Educational Apps for Students with Disabilities
In the age of smartphones, accessing applications that can help students with disabilities has never been easier. Some apps are free, while others require payment to use, either one-time or through subscriptions.
Evernote is an app designed for productivity that can be extremely helpful for individuals with ADHD, concentration issues, and memory issues. It offers note taking and organization features, and allows for a variety of fonts, colors, and highlighting to make those notes very easy to interpret.
It syncs across devices, allowing students to take notes on a laptop, tablet, or phone and access those notes from either. The app features both a free version and enhanced subscription service, and is available on both iOS and Android.
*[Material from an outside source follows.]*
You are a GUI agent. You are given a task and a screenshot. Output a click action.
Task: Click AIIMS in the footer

The Dyslexia Keyboard app is able to replace the standard keyboard on iPhones and iPads, and is designed to help those with dyslexia catch spelling errors, homophone mistakes, and grammatical issues. The Dyslexia Keyboard also uses predictive text to speed up the process of typing, and can provide audio feedback with a speech reading option. While the app is quite expensive, the value it can offer is worth considering. View it on the iOS App store.
Be My Eyes
Be My Eyes is an app designed to provide individuals with visual disabilities a way to access sighted volunteers who can assist them with certain tasks. Volunteers could help blind students read instructions or find a necessary tool. Be My Eyes is available for free on the iOS app store and Android.
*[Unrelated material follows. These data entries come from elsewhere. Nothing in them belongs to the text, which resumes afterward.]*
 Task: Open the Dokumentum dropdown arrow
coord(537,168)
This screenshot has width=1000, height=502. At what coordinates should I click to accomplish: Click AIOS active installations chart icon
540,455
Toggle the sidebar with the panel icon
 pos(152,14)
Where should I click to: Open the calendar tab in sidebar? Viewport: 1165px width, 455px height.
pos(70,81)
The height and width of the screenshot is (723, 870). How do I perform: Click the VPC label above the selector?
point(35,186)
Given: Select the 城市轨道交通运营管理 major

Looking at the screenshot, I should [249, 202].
JABTalk is an app designed to facilitate communication with individuals who have difficulties with speech, allowing phones and tablets to function as Augmentative and Alternative Communication (AAC) devices. It supports text-to-speech, has preloaded words associated with images, and provides physical feedback in the form of vibration on touch. It is only available on Android devices, and can be downloaded from the Play store.
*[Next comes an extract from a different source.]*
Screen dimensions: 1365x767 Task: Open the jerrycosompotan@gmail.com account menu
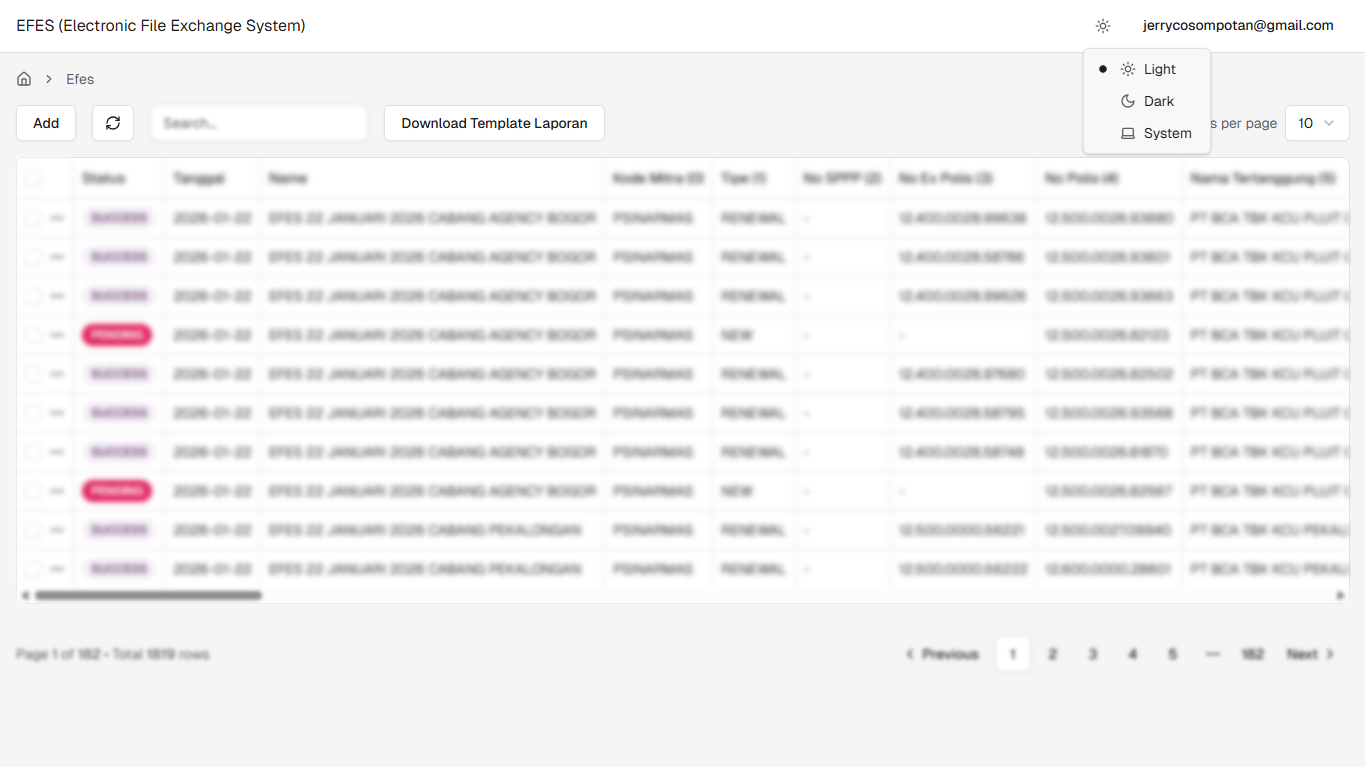point(1238,26)
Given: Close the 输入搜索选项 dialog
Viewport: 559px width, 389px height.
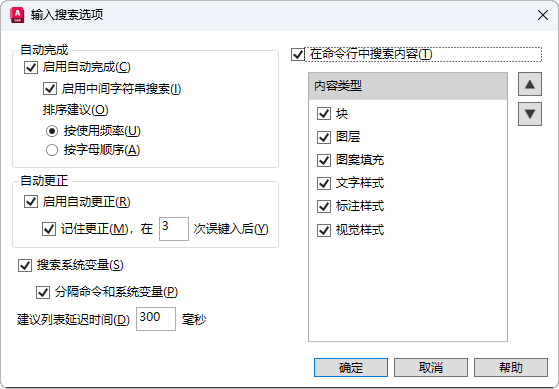Looking at the screenshot, I should point(543,15).
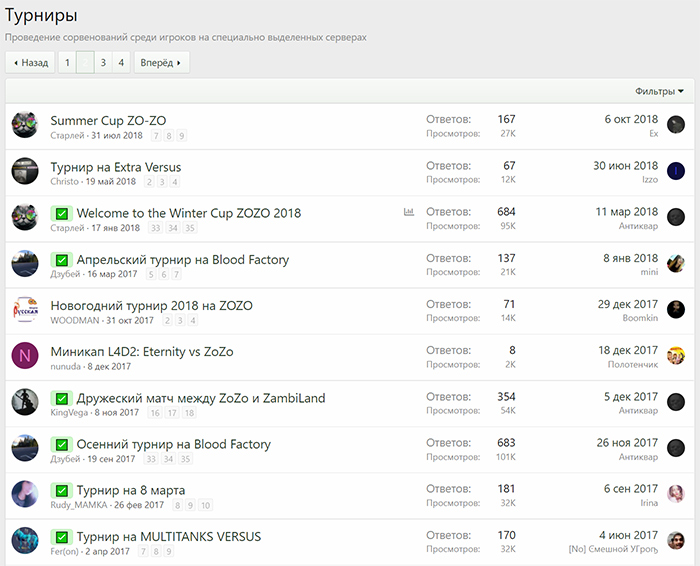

Blindsquare is a GPS-app designed to help the blind and visually impaired navigate the world around them with ease. It uses voice commands and vibration to provide information about your current location and progress. Blindsquare has features for filters, to avoid information overload, and favorites, which can help you to find your way to a location again easily. It can also communicate with battery-powered beacons, which can provide information on rooms in the house or for navigating around campuses. Blindsquare is only available on iOS devices, and can be downloaded from the iOS app store.
Android Accessibility Suite
The Android Accessibility Suite, formerly known as Google Talkback, provides users of Android devices with a host of accessibility options, making smartphones more useful and usable for those with disabilities. It comes equipped with a screenreader, allows for use of switches and physical keyboards, and can identify most objects by pointing the phone's camera at them. While it may come preinstalled on some Android phones, it can also be downloaded from the Play store.
iPhone Accessibility Features
The accessibility features included in iPhones and other iOS devices are the counterpart to Android's Accessibility Suite. It includes voice controls, screenreaders, interfacing with hearing aids, reader settings to minimize on-screen distractions, and more. Accessibility features should be preinstalled as part of iOS.